In the bounded-error case, we have a similar result for poly-time quantum Turing machines as well, i.e. the cardinality of $ \mathsf{BQP}_{\mathbb{C}} $ is uncountable (Adleman et. al., 1997).

My question is whether any bounded-error probabilistic space (time) class defined with unrestricted real numbers contains an uncomputable (or a recursive enumerable) language.

It is also known that (Watrous, 2003) if we restrict ourselves to algebraic numbers ($\mathbb{A}$), for any space-constructable function $ s(n) \in \Omega(\log n) $, \begin{equation} \mathsf{PrQSPACE}_{\mathbb{A}}(s) \subseteq \mathsf{DSPACE}(s^2), \end{equation} where $\mathsf{PrQSPACE}$ stand for unbounded-error quantum space.

Any partial answer (for the case of bounded-error probabilistic computation using non-algebraic transitions) violating this upper bound would also be nice.

  • $\begingroup$ I don't understand your question. Are you interested in space or time classes? For time, Yamakami and Yao (arxiv.org/abs/quant-ph/9812032) showed that unrestricted complex numbers do not affect the power of NQP. $\endgroup$ – Marcos Villagra Nov 12 '13 at 5:18
  • $\begingroup$ @Marcos: that's a result about NQP, not about BQP. The OP is asking about BPP, which like BQP contains uncountable languages if the probabilities can be uncomputable numbers. $\endgroup$ – Peter Shor Nov 12 '13 at 6:29
  • $\begingroup$ @Peter: yes, that is correct. That's why I don't know what is Abuzer looking for. The question doesn't say if it is only about polynomial time computation. $\endgroup$ – Marcos Villagra Nov 12 '13 at 6:29

If you have a coin which has an uncomputable probability of landing heads, then you can estimate with bounded error the first $k$ bits of this probability using $O(4^{k})$ coin flips.

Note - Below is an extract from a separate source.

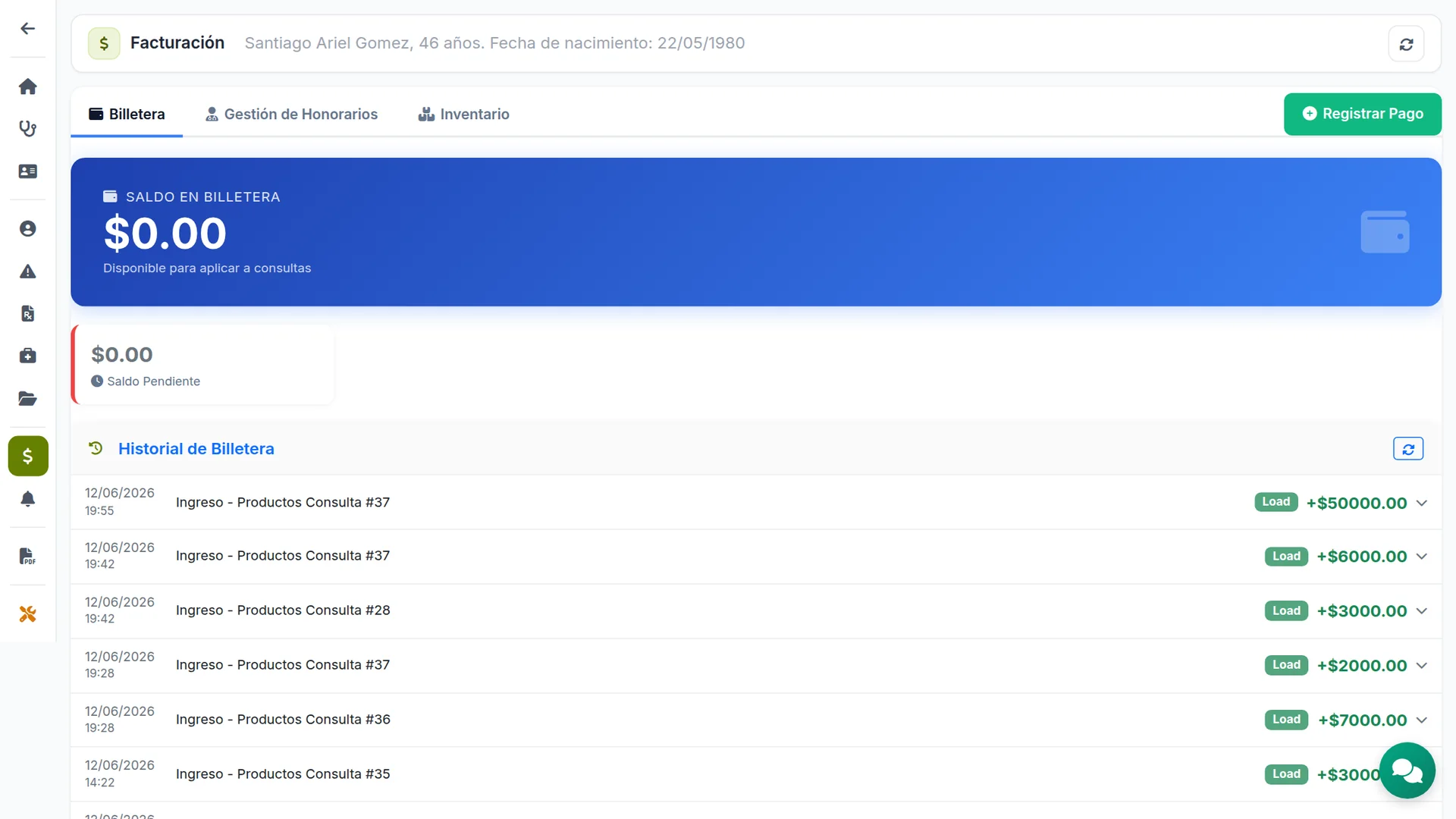1456x819 pixels.
Task: Switch to the Inventario tab
Action: point(463,114)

This lets you construct a machine with bounded error that computes an uncomputable function. The uncomputable function is the $k$th bit of the probability. The computation is estimating the probability of landing heads by flipping the coin $4^k$ times. Considerations of running time don't matter when you're worrying about whether a function is computable or uncomputable, so it doesn't matter that it takes time exponential in $k$ to estimate the $k$th bit of the function; it's still an uncomputable function.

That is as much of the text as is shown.